--- Questions ---
1 > In one to three sentences, explain why the passage on diabetes says drivers at risk of hypoglycemia must be able to spot the symptoms of low blood sugar.
2 > Please continue the passage on diabetes, picking up after its final sentence.

--- Passage provided ---
********
For more dangerous hobbies, such as car racing or deep sea diving, these may not be as accessible to people on certain medications, such as insulin, so make sure to speak to your healthcare team if you’re not sure.
In most cases, diabetes should not be a barrier to driving. One of the important issues with driving with diabetes is hypoglycemia (low blood glucose levels), which can affect people on insulin.
Drivers at risk of hypoglycemia need to be fully capable of spotting the symptoms of low blood sugar levels to avoid accidents at the wheel.
When driving with type 1 diabetes, there are some guidelines you will need to follow as set out by the DVLA. You will need to inform the DVLA of your diagnosis and agree to test your blood glucose levels regularly before and during driving to make sure you are safe to drive. Make sure to always have hypo treatment, like glucose tablets, in the car with you and if you do need to treat a hypo, be sure to stop or pull over as soon as it is safe to do so.
There are very few jobs for which people with diabetes are not able to do. One profession that people with type 1 diabetes may not be eligible for are certain military positions. Being on certain medication like insulin may also prevent you from more dangerous jobs such as becoming an airline pilot or diving instructor.
If driving is a part of your work, you may need to meet certain criteria to continue.
A type 1 diabetes diagnosis can cause a grieving for your lost health or your life before diabetes, in the same way as you may grieve for a lost loved one. It is a natural human tendency to live life rarely thinking about our health or mortality. And why should we, until something life-changing happens, such as being diagnosed with a chronic health problem.
A new type 1 diabetes diagnosis can also be very confusing. There is a lot of information to take on board, but remember your healthcare team and support network are there to help.
********
--- Dataset entries ---
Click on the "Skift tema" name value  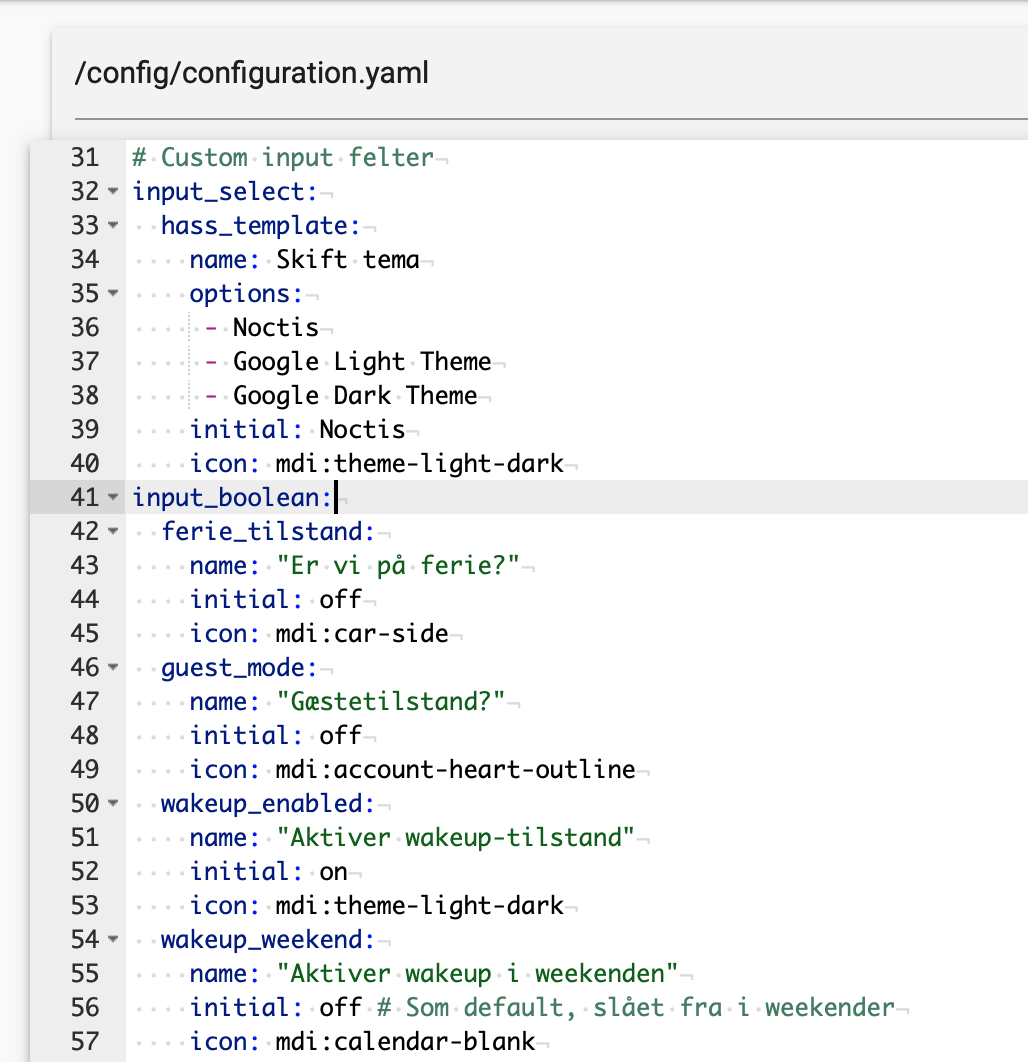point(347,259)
********
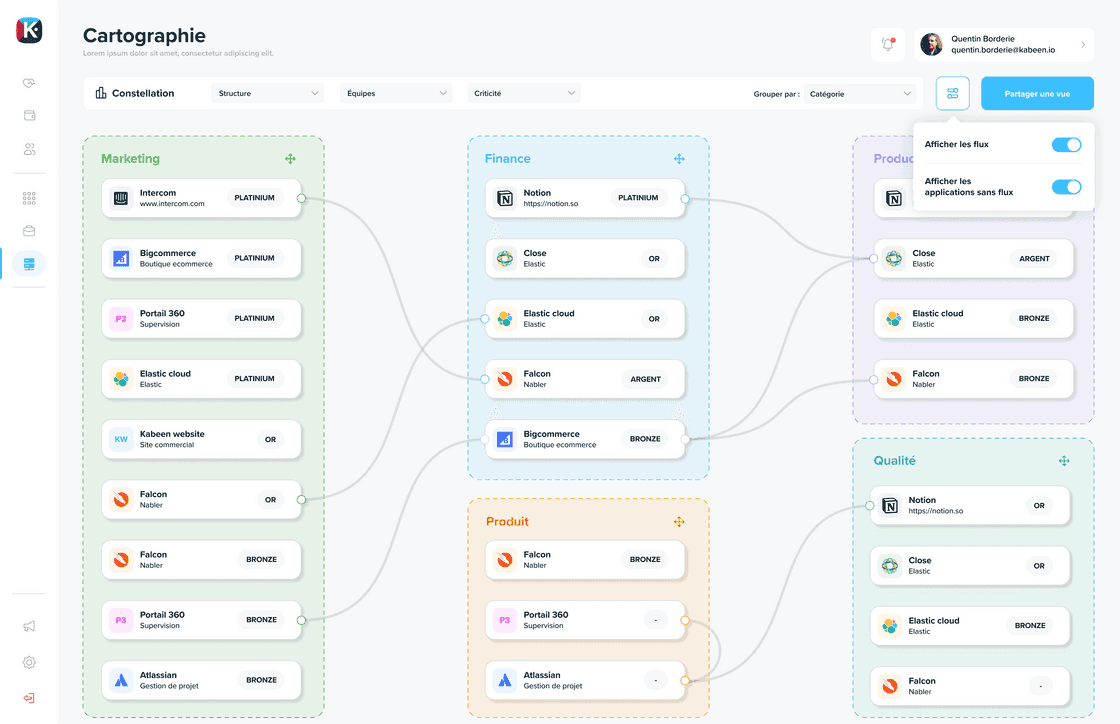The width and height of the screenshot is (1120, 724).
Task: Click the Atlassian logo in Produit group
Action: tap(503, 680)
********
--- Results ---
1 > Drivers at risk of hypoglycemia need to be fully capable of spotting the symptoms of low blood sugar levels so they can avoid accidents at the wheel. Hypoglycemia is one of the important issues with driving with diabetes and can affect people on insulin.

2 >
The experience and after-effects of diagnosis can resonate for a long time, so whether you are recently diagnosed or have had type 1 diabetes for many years, you may still be experiencing its impact. If you are struggling with coming to terms with your diagnosis, it’s important to seek help from a mental health professional who can support you with this. Finding a community of others experiencing a similar health journey can also help.
It’s not a pleasant subject, but a worry that troubles many people diagnosed with type 1 diabetes is whether they will go blind or need to have amputations. Statistically, people with diabetes have a higher risk of blindness and amputations than the general population, however, these complications are avoidable.
Maintaining good diabetes control and ensuring you receive all your annual diabetes health checks will help you to steer clear of serious diabetic complications.
People with diabetes should receive a number of important diabetes health checks each year. It is important that these checks are carried out at least once each year. All people with type 1 diabetes, with the exception of children under 12, will need retinopathy (eye damage), nephropathy (kidney damage), neuropathy (nerve damage) and other tests like blood pressure to be carried out each year.
Will I have diabetes forever?
At the current time, a diagnosis of type 1 diabetes will mean having the condition for life.
People with type 2 diabetes have been in the news for putting their diabetes into remission, however, it’s important to note that these people have not been cured but have instead been able to come off medication and control their diabetes by lifestyle alone. Unfortunately, diabetes remission is not possible for people with type 1 diabetes who will always need to use insulin to control their blood glucose levels.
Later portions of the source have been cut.